- **Aim of the task**: Print every line of the material below word for word, leaving out the pictures.

- **Records to use**:

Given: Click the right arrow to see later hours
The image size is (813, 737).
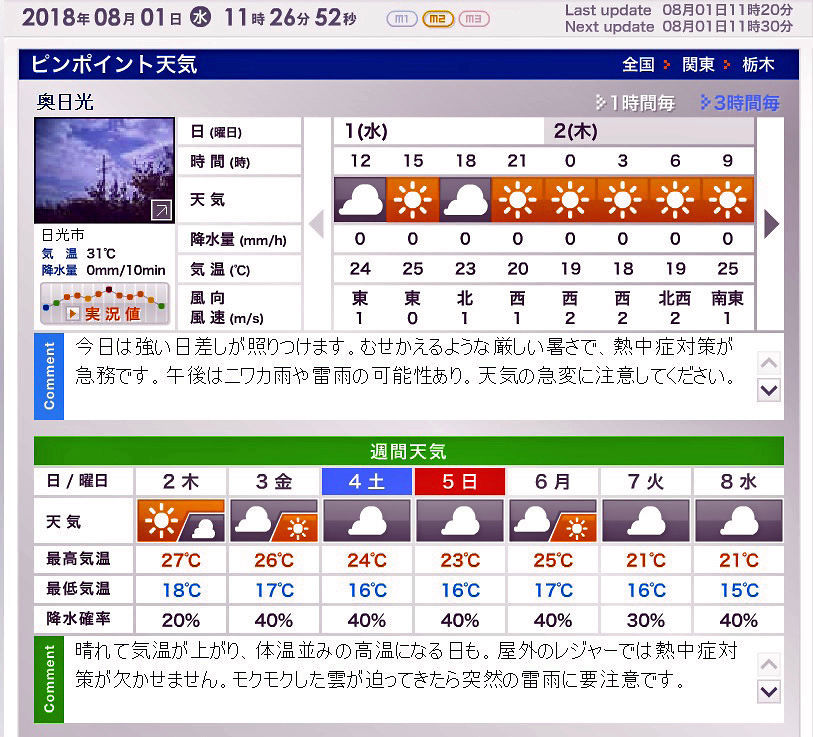Looking at the screenshot, I should pyautogui.click(x=771, y=224).
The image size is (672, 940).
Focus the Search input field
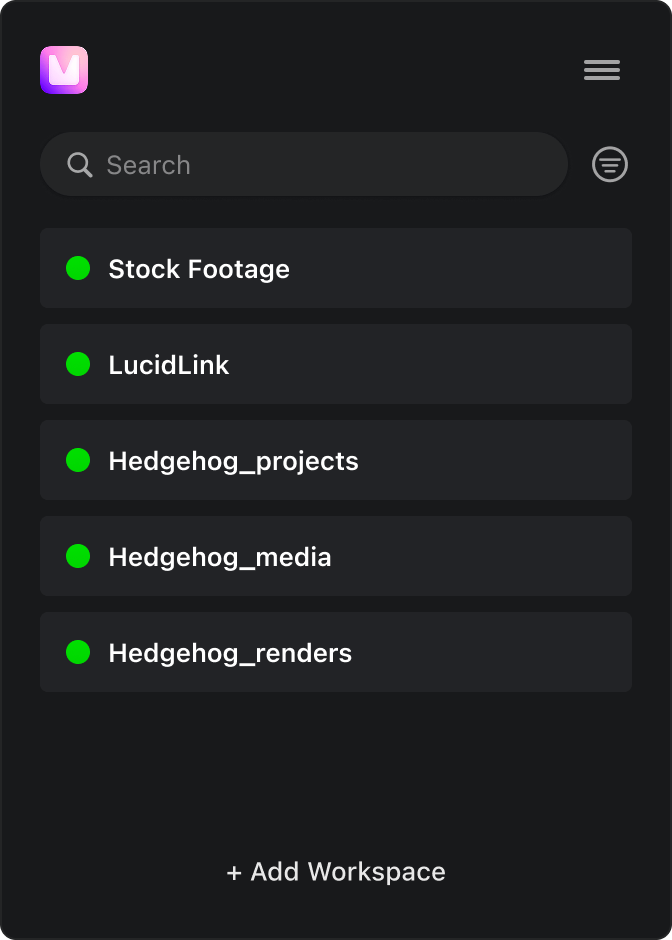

- **Solution**:
Given: Click the right arrow to see later hours
The image size is (813, 737).
Looking at the screenshot, I should pyautogui.click(x=771, y=224).
The image size is (672, 940).
Focus the Search input field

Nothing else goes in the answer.